Excerpted records Start Marker
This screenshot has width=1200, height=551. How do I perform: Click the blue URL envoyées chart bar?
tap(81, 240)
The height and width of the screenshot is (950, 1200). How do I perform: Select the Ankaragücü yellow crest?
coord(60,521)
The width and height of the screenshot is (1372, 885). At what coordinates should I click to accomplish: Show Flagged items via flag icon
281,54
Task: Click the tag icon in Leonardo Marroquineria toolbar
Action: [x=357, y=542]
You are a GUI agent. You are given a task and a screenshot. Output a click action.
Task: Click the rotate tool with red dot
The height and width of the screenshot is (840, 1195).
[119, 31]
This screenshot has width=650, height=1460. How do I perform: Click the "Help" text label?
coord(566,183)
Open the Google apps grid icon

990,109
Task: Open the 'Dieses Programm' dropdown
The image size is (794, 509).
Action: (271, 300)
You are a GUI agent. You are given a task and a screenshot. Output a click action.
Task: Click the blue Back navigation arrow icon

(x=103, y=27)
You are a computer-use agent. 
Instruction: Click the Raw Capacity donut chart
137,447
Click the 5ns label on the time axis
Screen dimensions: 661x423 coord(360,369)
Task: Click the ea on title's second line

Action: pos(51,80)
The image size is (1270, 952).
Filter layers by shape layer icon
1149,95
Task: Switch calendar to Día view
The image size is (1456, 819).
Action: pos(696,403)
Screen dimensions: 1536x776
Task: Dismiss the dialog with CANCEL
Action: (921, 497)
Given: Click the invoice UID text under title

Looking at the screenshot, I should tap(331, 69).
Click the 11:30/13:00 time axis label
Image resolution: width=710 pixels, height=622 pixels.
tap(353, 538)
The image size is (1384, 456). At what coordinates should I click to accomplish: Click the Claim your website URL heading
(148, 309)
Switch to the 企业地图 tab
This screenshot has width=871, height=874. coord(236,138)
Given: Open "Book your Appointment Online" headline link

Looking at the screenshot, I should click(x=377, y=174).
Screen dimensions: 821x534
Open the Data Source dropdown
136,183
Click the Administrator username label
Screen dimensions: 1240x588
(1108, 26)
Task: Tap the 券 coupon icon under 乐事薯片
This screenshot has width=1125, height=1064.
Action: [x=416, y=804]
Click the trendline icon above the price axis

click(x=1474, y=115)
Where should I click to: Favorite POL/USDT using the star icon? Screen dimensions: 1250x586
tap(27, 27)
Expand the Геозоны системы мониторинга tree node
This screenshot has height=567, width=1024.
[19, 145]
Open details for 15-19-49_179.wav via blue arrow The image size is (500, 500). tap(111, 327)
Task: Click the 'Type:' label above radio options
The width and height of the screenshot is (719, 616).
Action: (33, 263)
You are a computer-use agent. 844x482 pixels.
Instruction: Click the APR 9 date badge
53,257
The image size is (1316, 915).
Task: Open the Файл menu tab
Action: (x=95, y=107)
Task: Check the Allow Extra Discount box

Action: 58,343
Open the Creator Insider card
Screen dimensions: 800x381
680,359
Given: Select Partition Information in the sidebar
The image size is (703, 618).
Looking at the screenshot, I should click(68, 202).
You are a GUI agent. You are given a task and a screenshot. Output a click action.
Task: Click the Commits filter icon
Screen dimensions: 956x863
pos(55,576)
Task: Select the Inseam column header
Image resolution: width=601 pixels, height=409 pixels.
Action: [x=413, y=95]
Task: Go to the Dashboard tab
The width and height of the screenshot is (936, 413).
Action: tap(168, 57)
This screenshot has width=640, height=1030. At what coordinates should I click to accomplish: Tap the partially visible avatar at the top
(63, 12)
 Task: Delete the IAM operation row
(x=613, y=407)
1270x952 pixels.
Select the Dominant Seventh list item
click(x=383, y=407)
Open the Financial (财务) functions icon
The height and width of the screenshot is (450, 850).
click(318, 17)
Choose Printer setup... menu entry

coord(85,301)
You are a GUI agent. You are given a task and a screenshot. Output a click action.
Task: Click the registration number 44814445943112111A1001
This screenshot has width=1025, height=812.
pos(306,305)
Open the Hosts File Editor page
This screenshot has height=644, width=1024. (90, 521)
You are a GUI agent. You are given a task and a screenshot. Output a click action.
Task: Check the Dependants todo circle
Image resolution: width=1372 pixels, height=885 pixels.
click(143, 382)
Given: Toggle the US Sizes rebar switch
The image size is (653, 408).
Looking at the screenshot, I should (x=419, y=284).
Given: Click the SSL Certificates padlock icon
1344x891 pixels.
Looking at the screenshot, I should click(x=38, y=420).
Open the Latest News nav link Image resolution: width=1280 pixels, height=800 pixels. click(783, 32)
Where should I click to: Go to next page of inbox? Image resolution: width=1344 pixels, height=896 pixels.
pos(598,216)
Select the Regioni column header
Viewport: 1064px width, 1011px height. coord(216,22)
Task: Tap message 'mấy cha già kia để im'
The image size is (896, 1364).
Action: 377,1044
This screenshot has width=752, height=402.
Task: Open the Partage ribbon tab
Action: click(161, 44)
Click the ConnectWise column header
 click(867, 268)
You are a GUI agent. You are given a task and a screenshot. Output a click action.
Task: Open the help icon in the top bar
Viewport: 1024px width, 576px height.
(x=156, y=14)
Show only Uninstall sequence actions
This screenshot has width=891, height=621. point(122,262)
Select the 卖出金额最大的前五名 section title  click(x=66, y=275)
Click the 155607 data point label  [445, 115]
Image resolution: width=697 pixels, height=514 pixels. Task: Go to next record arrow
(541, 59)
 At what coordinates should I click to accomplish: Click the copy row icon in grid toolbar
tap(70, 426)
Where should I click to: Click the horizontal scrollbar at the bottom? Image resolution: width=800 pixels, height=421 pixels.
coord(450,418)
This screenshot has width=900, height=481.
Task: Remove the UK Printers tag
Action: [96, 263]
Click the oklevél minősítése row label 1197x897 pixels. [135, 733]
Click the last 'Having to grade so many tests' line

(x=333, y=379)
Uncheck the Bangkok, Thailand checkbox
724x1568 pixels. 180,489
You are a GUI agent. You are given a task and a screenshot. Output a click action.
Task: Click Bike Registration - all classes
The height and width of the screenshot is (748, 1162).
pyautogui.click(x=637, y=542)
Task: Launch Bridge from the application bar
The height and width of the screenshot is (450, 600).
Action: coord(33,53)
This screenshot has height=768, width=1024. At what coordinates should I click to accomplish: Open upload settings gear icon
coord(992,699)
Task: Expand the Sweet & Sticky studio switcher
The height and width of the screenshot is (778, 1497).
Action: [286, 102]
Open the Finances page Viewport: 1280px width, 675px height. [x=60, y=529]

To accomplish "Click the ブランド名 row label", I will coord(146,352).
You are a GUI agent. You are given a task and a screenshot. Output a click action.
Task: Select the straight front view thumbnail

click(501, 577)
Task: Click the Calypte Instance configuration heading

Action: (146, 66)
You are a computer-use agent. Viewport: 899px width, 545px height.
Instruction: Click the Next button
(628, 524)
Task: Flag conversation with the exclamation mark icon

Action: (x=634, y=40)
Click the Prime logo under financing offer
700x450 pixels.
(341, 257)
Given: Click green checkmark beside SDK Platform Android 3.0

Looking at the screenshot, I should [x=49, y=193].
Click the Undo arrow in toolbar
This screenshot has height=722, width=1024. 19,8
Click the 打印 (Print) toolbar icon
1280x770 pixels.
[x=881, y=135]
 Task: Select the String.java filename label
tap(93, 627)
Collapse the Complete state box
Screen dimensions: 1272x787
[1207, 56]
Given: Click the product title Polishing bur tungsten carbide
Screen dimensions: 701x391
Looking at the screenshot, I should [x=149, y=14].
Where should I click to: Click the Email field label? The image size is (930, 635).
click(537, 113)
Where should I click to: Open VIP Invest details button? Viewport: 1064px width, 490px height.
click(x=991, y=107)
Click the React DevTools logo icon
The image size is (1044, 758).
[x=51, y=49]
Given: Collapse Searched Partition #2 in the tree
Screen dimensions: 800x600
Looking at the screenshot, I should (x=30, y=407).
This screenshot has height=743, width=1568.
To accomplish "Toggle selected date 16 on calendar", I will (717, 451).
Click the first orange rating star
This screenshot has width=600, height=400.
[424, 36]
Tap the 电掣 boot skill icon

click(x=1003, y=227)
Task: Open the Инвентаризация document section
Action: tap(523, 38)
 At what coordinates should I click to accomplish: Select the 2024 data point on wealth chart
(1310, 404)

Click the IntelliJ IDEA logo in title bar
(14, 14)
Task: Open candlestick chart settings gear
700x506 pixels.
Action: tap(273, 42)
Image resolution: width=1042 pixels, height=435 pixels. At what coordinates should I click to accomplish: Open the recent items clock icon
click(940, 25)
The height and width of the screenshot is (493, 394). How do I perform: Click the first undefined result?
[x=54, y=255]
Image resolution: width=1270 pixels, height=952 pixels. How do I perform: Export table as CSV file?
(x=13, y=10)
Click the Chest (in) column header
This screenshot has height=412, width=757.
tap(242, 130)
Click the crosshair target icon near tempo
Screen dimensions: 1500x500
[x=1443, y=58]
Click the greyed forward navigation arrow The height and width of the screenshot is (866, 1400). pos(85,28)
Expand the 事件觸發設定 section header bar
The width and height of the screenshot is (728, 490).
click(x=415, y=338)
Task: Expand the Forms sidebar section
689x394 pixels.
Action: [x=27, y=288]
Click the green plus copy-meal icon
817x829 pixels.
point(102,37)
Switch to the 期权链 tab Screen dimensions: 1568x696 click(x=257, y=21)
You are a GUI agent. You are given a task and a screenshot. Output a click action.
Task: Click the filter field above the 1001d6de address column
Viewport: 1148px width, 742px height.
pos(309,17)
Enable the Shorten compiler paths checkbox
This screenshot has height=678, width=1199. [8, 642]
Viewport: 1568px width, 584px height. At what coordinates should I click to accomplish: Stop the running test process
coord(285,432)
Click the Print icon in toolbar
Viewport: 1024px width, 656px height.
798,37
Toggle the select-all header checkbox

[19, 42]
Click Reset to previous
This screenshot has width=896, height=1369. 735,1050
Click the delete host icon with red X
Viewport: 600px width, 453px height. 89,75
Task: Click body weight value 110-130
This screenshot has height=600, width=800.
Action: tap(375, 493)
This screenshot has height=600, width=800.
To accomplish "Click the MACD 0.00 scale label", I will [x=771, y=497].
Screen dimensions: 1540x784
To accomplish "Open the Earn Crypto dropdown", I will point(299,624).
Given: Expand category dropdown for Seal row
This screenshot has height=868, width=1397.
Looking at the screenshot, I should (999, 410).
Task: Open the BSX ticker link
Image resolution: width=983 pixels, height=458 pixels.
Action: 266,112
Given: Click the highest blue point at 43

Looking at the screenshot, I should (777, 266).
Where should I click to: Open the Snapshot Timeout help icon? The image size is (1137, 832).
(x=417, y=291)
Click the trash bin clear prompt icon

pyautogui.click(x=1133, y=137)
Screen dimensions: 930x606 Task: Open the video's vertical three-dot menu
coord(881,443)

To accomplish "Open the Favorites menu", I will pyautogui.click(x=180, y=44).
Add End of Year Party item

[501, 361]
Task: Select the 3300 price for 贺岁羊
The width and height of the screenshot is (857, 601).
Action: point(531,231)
Excerpted records End Marker
Each line from the top of the material above, through the one that contains "Task: Switch calendar to Día view", should be restated word for word.

This screenshot has width=1200, height=551. How do I perform: Click the blue URL envoyées chart bar?
tap(81, 240)
The height and width of the screenshot is (950, 1200). How do I perform: Select the Ankaragücü yellow crest?
coord(60,521)
The width and height of the screenshot is (1372, 885). At what coordinates should I click to accomplish: Show Flagged items via flag icon
281,54
Task: Click the tag icon in Leonardo Marroquineria toolbar
Action: [x=357, y=542]
You are a GUI agent. You are given a task and a screenshot. Output a click action.
Task: Click the rotate tool with red dot
The height and width of the screenshot is (840, 1195).
[119, 31]
This screenshot has width=650, height=1460. How do I perform: Click the "Help" text label?
coord(566,183)
Open the Google apps grid icon

990,109
Task: Open the 'Dieses Programm' dropdown
The image size is (794, 509).
Action: (271, 300)
You are a GUI agent. You are given a task and a screenshot. Output a click action.
Task: Click the blue Back navigation arrow icon

(x=103, y=27)
You are a computer-use agent. 
Instruction: Click the Raw Capacity donut chart
137,447
Click the 5ns label on the time axis
Screen dimensions: 661x423 coord(360,369)
Task: Click the ea on title's second line

Action: pos(51,80)
The image size is (1270, 952).
Filter layers by shape layer icon
1149,95
Task: Switch calendar to Día view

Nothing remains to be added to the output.